Graag bezigt de politieke elite het credo 'drastische, maar noodzakelijke ingrepen'. Alles lijkt opeens bespreekbaar: werken tot je 67ste levensjaar, de nullijn, korting op uitkeringen en bezuinigingen op de AWBZ. Gezwegen wordt er over de JSF-straaljagers, de kosten van de Nederlandse troepen in Afghanistan, het aantasten van democratische rechten en de privacy onder het mom van terrorismebestrijding en de winstcijfers van vóór 2009.
Minister van Sociale Zaken, Piet Hein Donner, beleeft zijn 'finest moment': met de verwijzing naar zijn 'realisme' kan hij de Europees afgesproken plannen tot verdere flexibilisering van de arbeidsmarkt nu gaan doordrukken. Shockdoctrine in Nederland.
De hervorming van de Wet Sociale Werkvoorziening (WSW) zet Donner eveneens door, ondanks dat er van alle kanten signalen komen dat er bijna geen enkel perspectief meer is op een reguliere baan voor chronisch zieken en gehandicapten. Dit hervormingsplan is bedoeld om de cao van de WSW te ondergraven en werken onder het minimumloon mogelijk te maken. Het ideologische sausje van de emancipatie en de participatie verdampt in deze crisis. Als een geschenk uit de hemel komt voor minister Donner nu de budgettaire noodzakelijkheid van het plan. Nu moeten de werkers in de sociale werkplaatsen solidair zijn met de profiteurs in deze maatschappij, die hen nooit een betere kans geboden hebben behalve de WSW.
Iemand die ook het slinkende budget gebruikt om een appel te doen op valse solidariteit is Marleen Barth van GGZ Nederland, de werkgeversorganisatie in de Geestelijke Gezondheidszorg. Zij stelde in de Volkskrant van 11 maart jongstleden dat de werkers in de TBS-klinieken, de verslavingszorg en de psychiatrische zorg uit solidariteit met de patiënten de nullijn moeten accepteren. Want volgens haar zijn bezuinigingen onvermijdelijk en een loonsverhoging in de komende cao gaat ten koste van het aantal arbeidsplaatsen in de GGZ. Zij vergeet hierbij dat er in deze zorg een groot tekort is aan goed opgeleid en gemotiveerd personeel. Daarnaast is de nullijn een klap in het gezicht van al die behandelaars en verpleegkundigen, die zich al jaren uit de naad werken in een sector die niet profiteerde van de economische groei van de afgelopen decennia.

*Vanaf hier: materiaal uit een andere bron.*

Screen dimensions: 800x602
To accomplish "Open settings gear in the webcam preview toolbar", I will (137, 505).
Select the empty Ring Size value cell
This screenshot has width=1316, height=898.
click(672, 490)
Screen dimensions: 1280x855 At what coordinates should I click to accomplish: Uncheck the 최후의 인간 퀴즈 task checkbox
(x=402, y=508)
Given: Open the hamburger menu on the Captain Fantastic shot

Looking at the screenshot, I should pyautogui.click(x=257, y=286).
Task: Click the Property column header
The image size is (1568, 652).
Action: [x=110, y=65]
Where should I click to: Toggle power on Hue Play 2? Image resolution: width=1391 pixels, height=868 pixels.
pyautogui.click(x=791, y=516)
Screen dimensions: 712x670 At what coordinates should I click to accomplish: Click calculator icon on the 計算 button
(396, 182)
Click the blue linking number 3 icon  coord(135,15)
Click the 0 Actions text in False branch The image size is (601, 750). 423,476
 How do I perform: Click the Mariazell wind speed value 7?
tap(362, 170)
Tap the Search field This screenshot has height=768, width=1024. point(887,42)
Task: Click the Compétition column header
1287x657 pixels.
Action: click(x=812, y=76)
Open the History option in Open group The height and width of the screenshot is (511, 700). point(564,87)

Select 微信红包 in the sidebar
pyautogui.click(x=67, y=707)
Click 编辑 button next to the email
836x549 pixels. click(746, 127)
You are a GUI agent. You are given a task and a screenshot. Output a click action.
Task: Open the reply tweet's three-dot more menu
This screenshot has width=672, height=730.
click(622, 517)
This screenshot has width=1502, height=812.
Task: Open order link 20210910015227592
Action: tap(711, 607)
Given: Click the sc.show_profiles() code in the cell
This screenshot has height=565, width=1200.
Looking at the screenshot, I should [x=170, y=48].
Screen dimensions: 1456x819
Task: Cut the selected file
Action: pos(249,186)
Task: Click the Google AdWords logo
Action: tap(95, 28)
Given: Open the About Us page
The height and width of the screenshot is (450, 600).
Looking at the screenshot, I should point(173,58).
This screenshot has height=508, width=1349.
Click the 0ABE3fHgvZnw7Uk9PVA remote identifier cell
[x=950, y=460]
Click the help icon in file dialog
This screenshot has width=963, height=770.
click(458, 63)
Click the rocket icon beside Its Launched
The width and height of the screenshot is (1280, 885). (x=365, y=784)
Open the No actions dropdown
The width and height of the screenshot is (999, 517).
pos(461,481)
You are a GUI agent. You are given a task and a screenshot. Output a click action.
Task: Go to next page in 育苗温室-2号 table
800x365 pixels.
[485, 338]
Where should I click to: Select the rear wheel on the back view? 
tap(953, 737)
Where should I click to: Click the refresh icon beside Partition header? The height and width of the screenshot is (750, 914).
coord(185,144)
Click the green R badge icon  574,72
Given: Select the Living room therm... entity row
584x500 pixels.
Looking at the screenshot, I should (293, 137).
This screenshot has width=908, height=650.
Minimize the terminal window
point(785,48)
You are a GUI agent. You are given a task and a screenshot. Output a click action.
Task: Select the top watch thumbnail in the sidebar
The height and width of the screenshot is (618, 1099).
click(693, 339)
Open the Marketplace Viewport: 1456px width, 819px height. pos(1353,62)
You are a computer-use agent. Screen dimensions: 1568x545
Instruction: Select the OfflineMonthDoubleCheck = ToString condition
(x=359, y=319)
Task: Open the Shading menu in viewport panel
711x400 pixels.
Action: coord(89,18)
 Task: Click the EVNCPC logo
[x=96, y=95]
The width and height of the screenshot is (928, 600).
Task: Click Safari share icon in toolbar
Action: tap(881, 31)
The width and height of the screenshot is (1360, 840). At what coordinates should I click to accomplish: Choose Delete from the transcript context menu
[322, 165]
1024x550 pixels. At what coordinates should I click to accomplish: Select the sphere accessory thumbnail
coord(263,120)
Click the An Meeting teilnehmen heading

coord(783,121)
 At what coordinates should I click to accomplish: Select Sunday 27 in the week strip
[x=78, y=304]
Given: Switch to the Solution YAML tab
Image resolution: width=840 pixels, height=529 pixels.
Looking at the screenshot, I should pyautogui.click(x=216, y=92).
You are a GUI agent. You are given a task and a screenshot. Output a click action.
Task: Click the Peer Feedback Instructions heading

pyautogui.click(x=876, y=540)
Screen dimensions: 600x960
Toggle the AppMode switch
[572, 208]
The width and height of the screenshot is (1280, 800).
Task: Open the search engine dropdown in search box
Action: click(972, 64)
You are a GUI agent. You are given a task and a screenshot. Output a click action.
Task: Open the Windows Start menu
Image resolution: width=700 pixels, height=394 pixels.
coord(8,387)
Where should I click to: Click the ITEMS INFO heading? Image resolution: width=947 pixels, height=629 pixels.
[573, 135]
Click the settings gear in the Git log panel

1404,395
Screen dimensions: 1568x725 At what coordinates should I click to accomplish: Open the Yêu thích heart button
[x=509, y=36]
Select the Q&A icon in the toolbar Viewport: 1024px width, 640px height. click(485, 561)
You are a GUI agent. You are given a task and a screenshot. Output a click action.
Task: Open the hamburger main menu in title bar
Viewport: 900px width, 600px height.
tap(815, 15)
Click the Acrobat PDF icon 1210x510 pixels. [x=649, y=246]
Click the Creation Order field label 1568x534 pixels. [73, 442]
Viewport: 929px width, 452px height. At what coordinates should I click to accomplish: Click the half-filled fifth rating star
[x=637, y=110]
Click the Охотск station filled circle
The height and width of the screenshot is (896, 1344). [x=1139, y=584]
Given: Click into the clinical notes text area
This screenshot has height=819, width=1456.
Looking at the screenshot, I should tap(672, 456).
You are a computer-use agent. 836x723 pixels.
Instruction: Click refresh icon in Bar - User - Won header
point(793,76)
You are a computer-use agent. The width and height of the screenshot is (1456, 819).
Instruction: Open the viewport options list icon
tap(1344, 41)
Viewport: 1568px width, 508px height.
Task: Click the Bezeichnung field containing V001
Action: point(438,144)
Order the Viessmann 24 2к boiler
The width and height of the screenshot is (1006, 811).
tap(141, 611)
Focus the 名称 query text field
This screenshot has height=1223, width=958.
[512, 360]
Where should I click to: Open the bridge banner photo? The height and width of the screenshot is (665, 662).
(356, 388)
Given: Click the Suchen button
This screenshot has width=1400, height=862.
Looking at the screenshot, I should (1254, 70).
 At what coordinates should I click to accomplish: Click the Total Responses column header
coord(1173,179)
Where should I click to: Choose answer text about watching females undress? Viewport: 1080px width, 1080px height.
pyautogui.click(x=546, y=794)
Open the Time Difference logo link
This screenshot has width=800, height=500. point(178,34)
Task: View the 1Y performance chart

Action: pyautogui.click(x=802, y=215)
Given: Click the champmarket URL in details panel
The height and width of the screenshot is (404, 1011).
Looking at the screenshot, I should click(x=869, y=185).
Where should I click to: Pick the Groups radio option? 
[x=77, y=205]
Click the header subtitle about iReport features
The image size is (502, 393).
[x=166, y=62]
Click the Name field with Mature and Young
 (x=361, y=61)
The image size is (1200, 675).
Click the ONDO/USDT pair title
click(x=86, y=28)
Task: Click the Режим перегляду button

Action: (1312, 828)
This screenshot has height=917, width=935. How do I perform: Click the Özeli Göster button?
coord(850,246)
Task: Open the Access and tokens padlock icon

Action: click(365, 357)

Het moreel appel van sociaaldemocratische politici en de vakbondstop aan de topmanagers van banken en verzekeringsmaatschappijen (die miljarden steun kregen van de staat) om van hun bonussen af te zien, bleek niet ingewilligd te kunnen worden. Hier zijn opeens 'niet beïnvloedbare marktmechanismen' aan het werk, volgens de neoliberale economen. De arbeidsmarkt waar topmanagers zich in bevinden blijkt dus een heel andere te zijn dan die van GGZ-verpleegkundigen. Grandioos deze brutaliteit, wat een mooie ideologische munitie krijgt links zo aangeleverd.
In de VS hielden progressieve bewegingen een bustour langs de kapitale villa's van de graaiers uit de financiële wereld, om te zien waar al die bonussen zijn gebleven. Veel klassenbewuste armen wilden zien waar ook hungeld heen gevloeid is met al die programma's van staatssteun. Staatssteun die er in veel mindere mate is voor chronisch zieken en gehandicapten. De crisis van 2009 maakt het noodzakelijk dat we helder gaan inzien met wie we dezelfde belangen delen en welke aan ons tegengesteld zijn. Tegen al dat moreel appel helpt alleen maar een juist klassenstandpunt.